Da auch innerhalb der europäischen Partnerländer der Rückhalt für den Einsatz sinkt, spürt auch die Opposition im Bundestag Rückenwind für einen schnellen Abzug. "Merkel muss aufpassen, dass sie nicht zur Nachhut der Nato wird", sagte der SPD-Verteidigungsexperte Hans-Peter Bartels der taz, "überall sonst wird diskutiert, wie eine Übergabe in Verantwortung umsetzbar ist."

Seine Fraktion hat sich bereits darauf festgelegt, von der Bundesregierung einen klaren Fahrplan zu verlangen. "Im Einklang mit den anderen Nato-Staaten müsste der Beginn des Abzugs im Jahr 2011 möglich werden", sagt Bartels. Legt Merkel den geforderten Plan nicht vor, wolle die SPD spätestens ab 2012 keiner Mandatsverlängerung mehr zustimmen, heißt es in der SPD.

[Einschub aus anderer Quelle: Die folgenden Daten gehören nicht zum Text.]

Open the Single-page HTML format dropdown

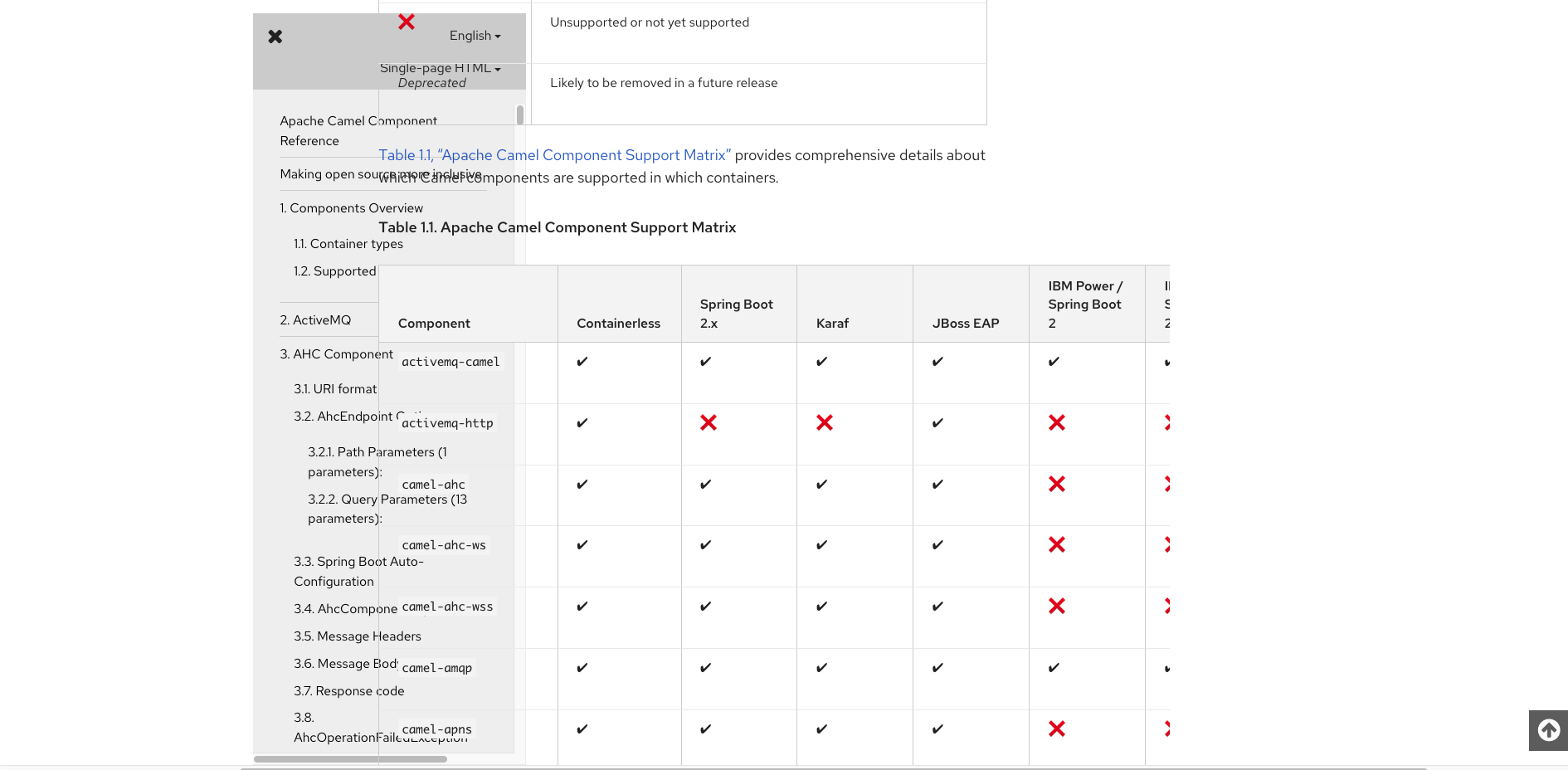pos(440,68)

Die Option ist verführerisch, denn spätestens die Mandatsverlängerung 2012 wird vom kommenden Bundestagswahlkampf geprägt sein. Und je länger die SPD nach Gewinner-Themen sucht, desto mehr wird es Parteichef Gabriel in den Fingern jucken, sich bei Afghanistan der Öffentlichkeit als Friedensbringer zu präsentieren.

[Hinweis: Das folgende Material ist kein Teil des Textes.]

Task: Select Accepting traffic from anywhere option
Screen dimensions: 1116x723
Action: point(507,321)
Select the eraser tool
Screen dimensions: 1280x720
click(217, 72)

Auch die Grünen fordern Zugeständnisse. "Wir wollen eine klare Abzugsperspektive, Zusagen beim Polizeiausbau und eine Offensive im zivilen Bereich", sagt Verteidigungsexperte Omid Nouripour. Die Verteidigungspolitiker der Grünen-Fraktion erwarten dennoch, dass die Anzahl der ablehnenden Stimmen in jedem Fall steigen wird - vor allem, wenn die Bundesregierung nicht bereit ist, auf alle Forderungen einzugehen.

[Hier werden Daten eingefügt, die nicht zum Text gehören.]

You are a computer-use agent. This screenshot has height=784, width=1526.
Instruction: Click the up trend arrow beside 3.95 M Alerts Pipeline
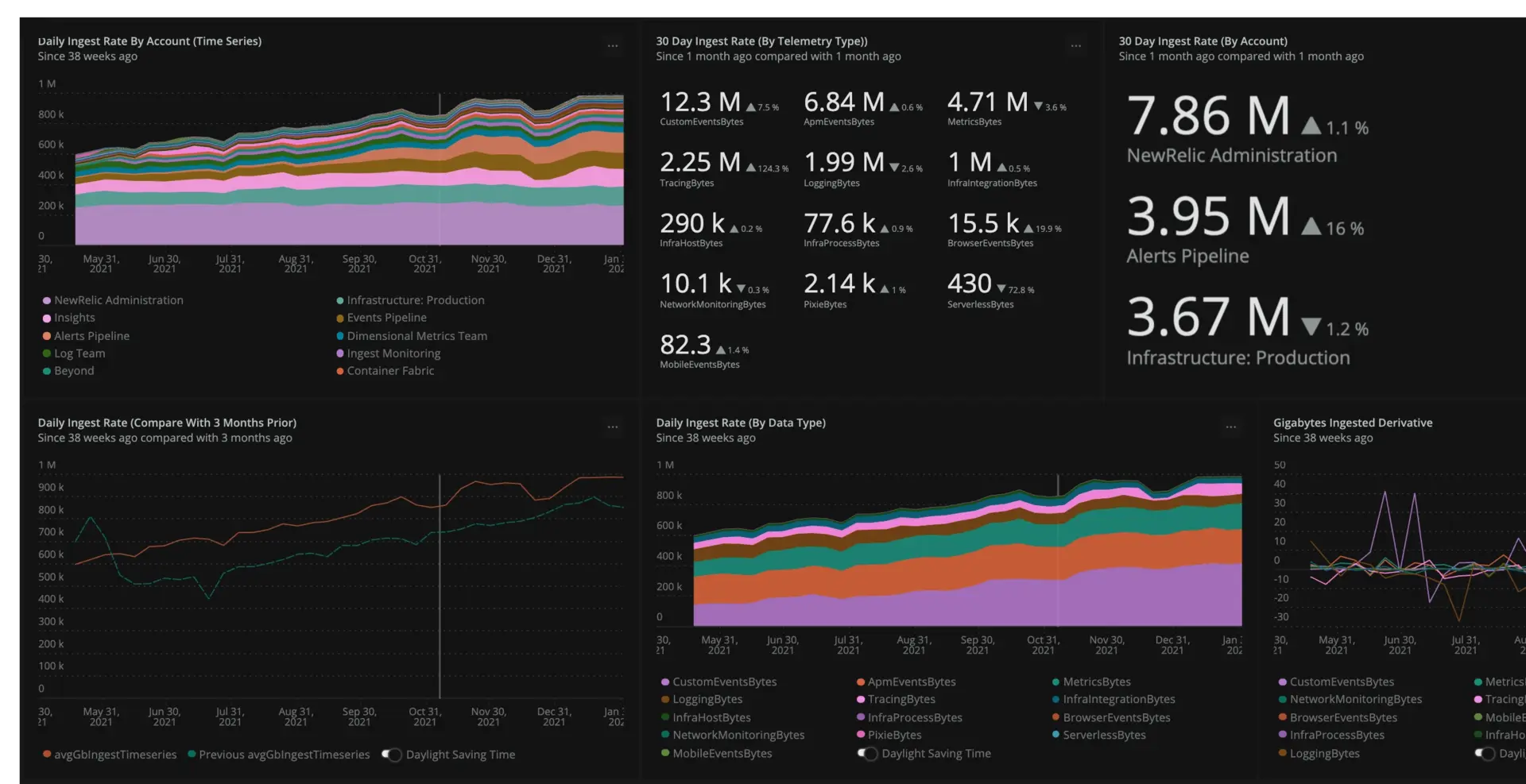click(x=1311, y=228)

In den Regierungsfraktionen ist man sich des Risikos bewusst, auch was die Abstimmung im Januar angeht. Vorsorglich gehen die Verteidigungsexperten in die Offensive. "Ich hätte kein Verständnis dafür", sagte die FDP-Politikerin Elke Hoff, "dass sich die Fraktionen, die den Einsatz begonnen haben, jetzt in schwieriger Lage einen schlanken Fuß machen."